I see each subsection broken out to signify the speed by which its data points adopt new technology. After an effort in googling, I discovered its proper name.
Your classic distribution of who adopts technology and how quickly.
Diffusion of Innovations is “a theory that seeks to explain how, why, and at what rate new ideas and technology spread.” Innovation is a powerful term when well-wielded. The word brings titans to mind - Copernicus, Tesla, Einstein - those names we consider larger than life. An incredible engineer I admire, Steve Todd, has utilized the term as a personal brand. Innovation is a powerful concept, inspiring the curious to keep exploring, for there is always more to learn.
That said, the self-acknowledgment of being young and innovative has over-saturated the market. Discussions on innovation don’t have the same resonance to them. Its use rarely denotes those far ahead of the curve, but is rather used as a synonym for “a new idea.” We all have ideas, but we are not all innovators as Everett Rogers meant it in 1962.
What are we then?
Simply by definition most of us are the majority, and it is no pejorative to admit this reality out loud. Putting myself under the microscope first and foremost, there are incredibly few subject matters in which I’d be considered in the 2.5% adoption range. There are just too many of us out there tweeting, blogging, following our curiosities until we - at times to our sheer glee and at others to our terror - are the, quote/unquote, Subject Matter Experts.

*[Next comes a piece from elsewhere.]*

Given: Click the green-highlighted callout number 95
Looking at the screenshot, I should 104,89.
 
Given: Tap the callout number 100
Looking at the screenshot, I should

Someone simply has to get there first, and they along with their 2-point-something percent of others are truly innovators in that realm of activity. The rest of us, able to gain from reading their articles and watching their tutorials, at best are following a bushwacked path.
It’s time to reflect.
A self-defined theory of operation
I want to be innovative whenever it meets the strict definition, but that leaves me a great deal of time to blog about subjects beyond that tip of the iceberg. This last week at EMC World, surrounded by brilliant peers and titans within the industry, drove me to realize what I value as a blogger and how the pieces fit together.
The most rare situation will be where I’m ahead of the curve as a Thought Leader. The work my peer and I are doing on enterprise gamification through Badgeville integration on the EMC Community Network is where I invest that curiosity these days. Our efforts to invent a truly unique and valuable status symbol for its users is new and exciting. This energy along the lines of internal advocacy, community engagement and system architecture is a nearly unique experience one could call innovative.
Another passion of mine falls under the dream title of Evangelist. When that hat is on, I look at the lastest technology at EMC or our competitors and just run with it until I understand more than I did before I wrote the post. Evangelism needs not blind loyalty and should not be considered to be the same. A thoughtful post, just like a thoughtful person, will admit its faults while advocating its better qualities.
Both Thought Leadership and Evangelism are the starry-eyed titles I strive to be, but it wasn’t until last week that I realized what I am - what I am best at within this industry.
I am a Translator; ingesting complex technologies, digesting them, and then extracting out hidden simplicities through metaphor and analogy. As Einstein put so well, “any intelligent fool can make things bigger and more complex… It takes a touch of genius - and a lot of courage to move in the opposite direction." I may not claim either of those prerequisites, but I do love to translate the terrifying into the comprehensible. Translation is a skill needed for the Innovator as much as the Laggard, since the Innovator is rarely the one holding the budget.
Reflecting back on what the diffusion of innovations can show us, where does that leave me?
How my blogging habits overlap
The pieces of my puzzle have come together. The total experience of this blog will be a percentage of translation, evangelism and thought leadership. Any one piece on its own caters to a subsection of the total. It is only in its aggregation that I have the compelling content I wish to share.
I only began to realize where my value as a blogger derives once I concluded that more often than not I’m not an Innovator: I’m more often than not just a curious bystander, trying to catch up on a trending fascination.
We may not be just Innovators, and its just as true to say we’re not only Laggards. We’re much more than any one of these data points could comprehend.